The response must consist of the lines below from the one with "The height and width of the screenshot is (808, 1281)." through the one with "The height and width of the screenshot is (784, 1382).", exactly as they appear and with both ends kept.

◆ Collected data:
*-*-*
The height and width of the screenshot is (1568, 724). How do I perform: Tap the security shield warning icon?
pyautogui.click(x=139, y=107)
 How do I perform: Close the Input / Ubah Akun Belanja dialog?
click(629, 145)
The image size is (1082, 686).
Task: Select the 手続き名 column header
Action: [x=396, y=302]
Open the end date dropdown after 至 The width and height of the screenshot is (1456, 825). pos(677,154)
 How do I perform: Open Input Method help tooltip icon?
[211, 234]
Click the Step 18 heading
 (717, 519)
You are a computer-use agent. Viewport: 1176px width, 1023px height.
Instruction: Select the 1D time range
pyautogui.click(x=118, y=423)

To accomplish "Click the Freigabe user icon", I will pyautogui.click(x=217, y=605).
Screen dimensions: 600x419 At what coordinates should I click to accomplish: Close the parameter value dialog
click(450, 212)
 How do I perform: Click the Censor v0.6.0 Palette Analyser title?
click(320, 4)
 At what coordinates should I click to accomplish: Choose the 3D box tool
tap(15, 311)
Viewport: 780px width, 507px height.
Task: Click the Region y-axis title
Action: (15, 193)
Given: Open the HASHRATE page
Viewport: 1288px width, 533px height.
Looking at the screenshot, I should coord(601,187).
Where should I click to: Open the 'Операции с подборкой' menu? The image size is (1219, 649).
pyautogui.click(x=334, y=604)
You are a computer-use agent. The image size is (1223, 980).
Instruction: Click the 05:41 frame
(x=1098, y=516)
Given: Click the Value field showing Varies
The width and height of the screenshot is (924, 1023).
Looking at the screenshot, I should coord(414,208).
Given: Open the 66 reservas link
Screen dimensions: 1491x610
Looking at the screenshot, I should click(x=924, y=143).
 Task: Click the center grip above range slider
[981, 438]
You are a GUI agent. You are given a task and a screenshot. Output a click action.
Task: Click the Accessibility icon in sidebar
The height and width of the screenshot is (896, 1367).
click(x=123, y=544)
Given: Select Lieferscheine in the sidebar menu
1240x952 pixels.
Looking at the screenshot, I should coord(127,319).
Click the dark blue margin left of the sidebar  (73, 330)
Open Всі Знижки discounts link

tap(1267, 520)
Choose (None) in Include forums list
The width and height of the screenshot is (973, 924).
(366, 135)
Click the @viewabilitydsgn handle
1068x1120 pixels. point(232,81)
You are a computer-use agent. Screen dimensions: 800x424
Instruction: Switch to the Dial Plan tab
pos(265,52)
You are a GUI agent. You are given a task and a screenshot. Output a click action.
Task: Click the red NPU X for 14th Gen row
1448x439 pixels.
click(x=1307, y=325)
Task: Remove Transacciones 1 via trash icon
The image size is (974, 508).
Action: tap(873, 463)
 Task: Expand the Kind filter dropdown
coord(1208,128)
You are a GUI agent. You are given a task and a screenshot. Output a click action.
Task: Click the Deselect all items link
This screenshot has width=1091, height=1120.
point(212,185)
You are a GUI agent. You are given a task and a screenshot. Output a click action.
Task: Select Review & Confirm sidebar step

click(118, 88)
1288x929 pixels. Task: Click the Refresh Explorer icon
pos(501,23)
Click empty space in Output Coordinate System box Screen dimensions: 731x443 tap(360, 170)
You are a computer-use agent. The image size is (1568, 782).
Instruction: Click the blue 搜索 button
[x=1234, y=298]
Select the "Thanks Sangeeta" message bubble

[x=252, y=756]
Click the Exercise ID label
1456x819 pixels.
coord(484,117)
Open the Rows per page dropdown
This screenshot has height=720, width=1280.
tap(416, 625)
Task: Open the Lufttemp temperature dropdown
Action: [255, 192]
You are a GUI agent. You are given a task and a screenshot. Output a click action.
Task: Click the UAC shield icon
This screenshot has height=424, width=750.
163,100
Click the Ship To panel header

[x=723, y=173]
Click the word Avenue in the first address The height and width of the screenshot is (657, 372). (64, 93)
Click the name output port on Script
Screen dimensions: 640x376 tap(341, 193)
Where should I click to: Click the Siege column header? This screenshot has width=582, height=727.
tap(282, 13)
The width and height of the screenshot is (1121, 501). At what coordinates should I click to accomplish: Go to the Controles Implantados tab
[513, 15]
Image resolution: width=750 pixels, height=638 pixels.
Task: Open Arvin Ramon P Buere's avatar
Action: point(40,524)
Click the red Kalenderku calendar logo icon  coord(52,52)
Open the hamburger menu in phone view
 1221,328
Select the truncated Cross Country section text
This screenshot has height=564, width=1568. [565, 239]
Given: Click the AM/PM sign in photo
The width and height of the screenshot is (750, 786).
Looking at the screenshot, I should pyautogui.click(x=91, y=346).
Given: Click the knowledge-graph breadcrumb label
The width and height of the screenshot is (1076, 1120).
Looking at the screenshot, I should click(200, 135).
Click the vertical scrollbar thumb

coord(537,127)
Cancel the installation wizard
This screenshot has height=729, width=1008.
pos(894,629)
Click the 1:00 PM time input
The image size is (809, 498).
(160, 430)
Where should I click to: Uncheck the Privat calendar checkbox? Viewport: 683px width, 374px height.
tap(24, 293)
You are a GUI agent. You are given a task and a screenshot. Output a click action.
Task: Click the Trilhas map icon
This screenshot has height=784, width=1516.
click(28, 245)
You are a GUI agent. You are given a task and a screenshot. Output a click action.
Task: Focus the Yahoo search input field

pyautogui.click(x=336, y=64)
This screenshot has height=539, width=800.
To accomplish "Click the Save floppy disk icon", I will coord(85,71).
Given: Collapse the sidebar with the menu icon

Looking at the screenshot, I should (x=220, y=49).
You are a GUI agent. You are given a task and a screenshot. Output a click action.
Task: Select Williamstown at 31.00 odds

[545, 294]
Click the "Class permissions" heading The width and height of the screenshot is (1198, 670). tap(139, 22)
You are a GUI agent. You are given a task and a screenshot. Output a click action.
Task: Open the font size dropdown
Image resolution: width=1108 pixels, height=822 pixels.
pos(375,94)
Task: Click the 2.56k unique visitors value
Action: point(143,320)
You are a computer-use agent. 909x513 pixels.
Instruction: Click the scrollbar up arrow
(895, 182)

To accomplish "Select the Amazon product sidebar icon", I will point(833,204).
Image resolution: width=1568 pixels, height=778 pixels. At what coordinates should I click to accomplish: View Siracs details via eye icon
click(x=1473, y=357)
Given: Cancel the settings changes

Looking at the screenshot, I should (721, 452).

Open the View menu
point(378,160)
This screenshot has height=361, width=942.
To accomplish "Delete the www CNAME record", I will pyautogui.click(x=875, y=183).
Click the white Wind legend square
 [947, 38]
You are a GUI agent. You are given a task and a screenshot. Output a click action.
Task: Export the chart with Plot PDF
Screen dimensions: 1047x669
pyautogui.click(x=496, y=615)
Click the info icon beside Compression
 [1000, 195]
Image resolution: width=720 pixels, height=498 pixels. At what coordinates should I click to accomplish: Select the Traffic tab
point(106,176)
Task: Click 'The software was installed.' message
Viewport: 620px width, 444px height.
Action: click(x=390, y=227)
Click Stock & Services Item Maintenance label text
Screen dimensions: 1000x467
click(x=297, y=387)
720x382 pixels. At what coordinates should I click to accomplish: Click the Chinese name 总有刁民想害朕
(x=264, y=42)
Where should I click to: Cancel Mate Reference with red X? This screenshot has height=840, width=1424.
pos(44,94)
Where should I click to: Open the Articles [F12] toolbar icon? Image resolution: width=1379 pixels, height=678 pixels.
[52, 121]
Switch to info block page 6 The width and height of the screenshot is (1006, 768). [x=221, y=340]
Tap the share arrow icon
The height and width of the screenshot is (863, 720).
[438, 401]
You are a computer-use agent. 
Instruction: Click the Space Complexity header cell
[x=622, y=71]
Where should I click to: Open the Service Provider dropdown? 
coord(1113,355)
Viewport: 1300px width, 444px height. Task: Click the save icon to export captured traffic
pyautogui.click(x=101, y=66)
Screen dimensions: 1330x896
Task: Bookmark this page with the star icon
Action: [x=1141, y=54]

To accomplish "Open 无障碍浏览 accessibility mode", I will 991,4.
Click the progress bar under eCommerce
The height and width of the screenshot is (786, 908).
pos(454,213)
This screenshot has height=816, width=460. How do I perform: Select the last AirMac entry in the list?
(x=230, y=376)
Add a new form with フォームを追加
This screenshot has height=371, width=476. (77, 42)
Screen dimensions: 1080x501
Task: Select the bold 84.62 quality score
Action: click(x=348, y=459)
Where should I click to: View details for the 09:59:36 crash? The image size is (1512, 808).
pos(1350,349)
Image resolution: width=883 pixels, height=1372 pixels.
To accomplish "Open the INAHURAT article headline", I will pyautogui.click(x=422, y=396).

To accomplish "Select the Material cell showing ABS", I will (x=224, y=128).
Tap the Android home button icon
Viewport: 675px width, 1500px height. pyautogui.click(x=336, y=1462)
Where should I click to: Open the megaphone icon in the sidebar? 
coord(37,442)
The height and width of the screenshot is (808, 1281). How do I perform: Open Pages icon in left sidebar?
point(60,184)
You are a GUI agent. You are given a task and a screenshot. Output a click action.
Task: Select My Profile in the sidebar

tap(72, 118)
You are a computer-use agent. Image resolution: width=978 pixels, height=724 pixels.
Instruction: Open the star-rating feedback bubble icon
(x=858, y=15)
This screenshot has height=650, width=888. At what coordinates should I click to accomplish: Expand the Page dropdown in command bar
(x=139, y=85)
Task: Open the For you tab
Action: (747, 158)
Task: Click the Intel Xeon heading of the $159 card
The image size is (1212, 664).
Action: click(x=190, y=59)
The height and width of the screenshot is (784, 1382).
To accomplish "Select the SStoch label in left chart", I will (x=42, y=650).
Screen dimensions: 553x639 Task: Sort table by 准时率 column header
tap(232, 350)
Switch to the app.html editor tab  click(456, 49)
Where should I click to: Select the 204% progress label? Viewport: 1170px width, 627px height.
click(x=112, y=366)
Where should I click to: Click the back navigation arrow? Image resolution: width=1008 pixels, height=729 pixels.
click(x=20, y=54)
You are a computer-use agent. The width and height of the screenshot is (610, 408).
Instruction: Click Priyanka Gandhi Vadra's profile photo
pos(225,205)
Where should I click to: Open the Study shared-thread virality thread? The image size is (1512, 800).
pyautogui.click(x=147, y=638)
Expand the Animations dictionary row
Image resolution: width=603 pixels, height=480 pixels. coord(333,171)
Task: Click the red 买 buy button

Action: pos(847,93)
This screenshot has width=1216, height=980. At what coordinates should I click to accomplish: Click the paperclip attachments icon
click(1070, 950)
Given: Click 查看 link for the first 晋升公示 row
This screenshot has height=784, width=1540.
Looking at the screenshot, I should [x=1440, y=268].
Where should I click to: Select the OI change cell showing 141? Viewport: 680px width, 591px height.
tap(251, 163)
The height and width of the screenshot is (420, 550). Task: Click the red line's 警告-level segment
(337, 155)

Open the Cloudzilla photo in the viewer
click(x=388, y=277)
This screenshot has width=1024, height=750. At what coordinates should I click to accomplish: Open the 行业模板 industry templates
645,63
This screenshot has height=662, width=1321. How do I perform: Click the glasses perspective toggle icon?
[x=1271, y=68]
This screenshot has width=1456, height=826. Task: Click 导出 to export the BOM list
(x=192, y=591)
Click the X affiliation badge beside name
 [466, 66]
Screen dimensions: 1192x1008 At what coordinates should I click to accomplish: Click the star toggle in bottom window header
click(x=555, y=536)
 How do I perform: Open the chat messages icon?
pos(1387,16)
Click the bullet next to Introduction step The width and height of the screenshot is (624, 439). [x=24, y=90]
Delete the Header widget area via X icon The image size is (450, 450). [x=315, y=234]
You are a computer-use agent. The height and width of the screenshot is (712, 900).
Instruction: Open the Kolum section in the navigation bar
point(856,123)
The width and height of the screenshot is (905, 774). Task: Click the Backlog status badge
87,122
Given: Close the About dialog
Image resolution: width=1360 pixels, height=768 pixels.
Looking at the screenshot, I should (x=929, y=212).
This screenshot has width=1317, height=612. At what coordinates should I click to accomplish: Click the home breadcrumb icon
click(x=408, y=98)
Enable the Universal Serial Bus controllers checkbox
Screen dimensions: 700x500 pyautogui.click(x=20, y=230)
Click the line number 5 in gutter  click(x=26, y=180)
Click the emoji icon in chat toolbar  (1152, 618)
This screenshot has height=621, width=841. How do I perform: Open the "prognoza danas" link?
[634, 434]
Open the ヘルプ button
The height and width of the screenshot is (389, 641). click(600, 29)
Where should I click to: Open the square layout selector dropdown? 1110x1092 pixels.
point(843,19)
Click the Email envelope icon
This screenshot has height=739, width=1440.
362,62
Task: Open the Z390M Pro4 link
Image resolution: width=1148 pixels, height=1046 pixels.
*-*-*
◆ OUTPUT OF THE EXERCISE:
The height and width of the screenshot is (808, 1281). How do I perform: Open Pages icon in left sidebar?
point(60,184)
You are a GUI agent. You are given a task and a screenshot. Output a click action.
Task: Select My Profile in the sidebar

tap(72, 118)
You are a computer-use agent. Image resolution: width=978 pixels, height=724 pixels.
Instruction: Open the star-rating feedback bubble icon
(x=858, y=15)
This screenshot has height=650, width=888. At what coordinates should I click to accomplish: Expand the Page dropdown in command bar
(x=139, y=85)
Task: Open the For you tab
Action: (747, 158)
Task: Click the Intel Xeon heading of the $159 card
The image size is (1212, 664).
Action: click(x=190, y=59)
The height and width of the screenshot is (784, 1382).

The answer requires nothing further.